Source extract
·····

(Bloomberg) -- New York City’s subway system is struggling to win back riders going into Manhattan’s central business district, a blow for the Metropolitan Transportation Authority as it grapples with subway attacks and a budget deficit. 

The MTA is at about 60% of pre-pandemic ridership. Weekday subway ridership has been increasing, reaching a pandemic record of 3.6 million as of May 18. But rider retention rates in Manhattan’s central business district, including Midtown and the Financial District, are still 50% or lower, the agency said Wednesday. By comparison, more riders are using stations located in the Bronx, Queens and Brooklyn. Rider retention rates in those outer boroughs are as high as 80%.

“System wide, what we are missing is trips to and from the central business district and within the central business district,” Janno Lieber, the agency’s chair and chief executive officer, said during its monthly board meeting Wednesday. “Some of what’s missing are tourists, I think those are coming back, but a lot of it is office workers.”

·····

Supplied information
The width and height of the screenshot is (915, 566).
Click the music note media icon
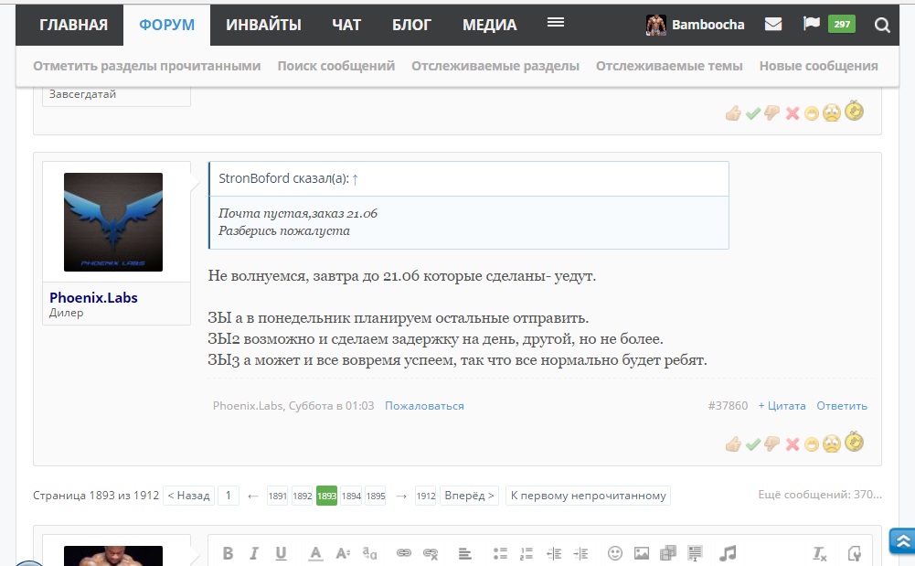[x=728, y=553]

·····

Exercise tasks
#1 Write out the passage of the subway ridership article from "The MTA is at" to "high as 80%.".
#2 Extend the subway ridership article beyond its final sentence.
The listing comes from a source separate from the subway ridership article.

Task-by-task results
#1
The MTA is at about 60% of pre-pandemic ridership. Weekday subway ridership has been increasing, reaching a pandemic record of 3.6 million as of May 18. But rider retention rates in Manhattan’s central business district, including Midtown and the Financial District, are still 50% or lower, the agency said Wednesday. By comparison, more riders are using stations located in the Bronx, Queens and Brooklyn. Rider retention rates in those outer boroughs are as high as 80%.

#2
The largest mass-transit provider in the US relies heavily on ridership revenue and having commuters return is an integral part of its recovery from the financial hit it suffered during the pandemic. Farebox collections on subways, buses and commuter lines totaled $1.17 billion through April 30, $237 million below budget, according to MTA data. The agency, which faces a potential $2 billion budget deficit in 2026, is also at risk of using up federal coronavirus aid before it’s set to run out in 2025, Chief Financial Officer Kevin Willens said earlier this week.

Lieber, during Wednesday’s meeting, said the MTA has limited options and is calling on Albany to help solve its budget deficit. 

There were 414.5 million subway and bus trips taken from January through April, about 99 million less than budgeted, according to data from the MTA. The agency has tried to boost ridership by offering commuters free rides and even free meals and hotel stays. 

But many New Yorkers have embraced a hybrid work schedule that keeps them home for part of the week. Others have avoided the subways because of rising crime.

The city has reported 200 assaults inside the subway in the first four months of 2022, the most for that period since 1997, according to data compiled by the MTA. A man died on Sunday after being shot on a Q train heading into Manhattan from Brooklyn. The suspect, Andrew Abdullah, 25, who was identified as a criminal with a long rap sheet, surrendered to the police on Tuesday.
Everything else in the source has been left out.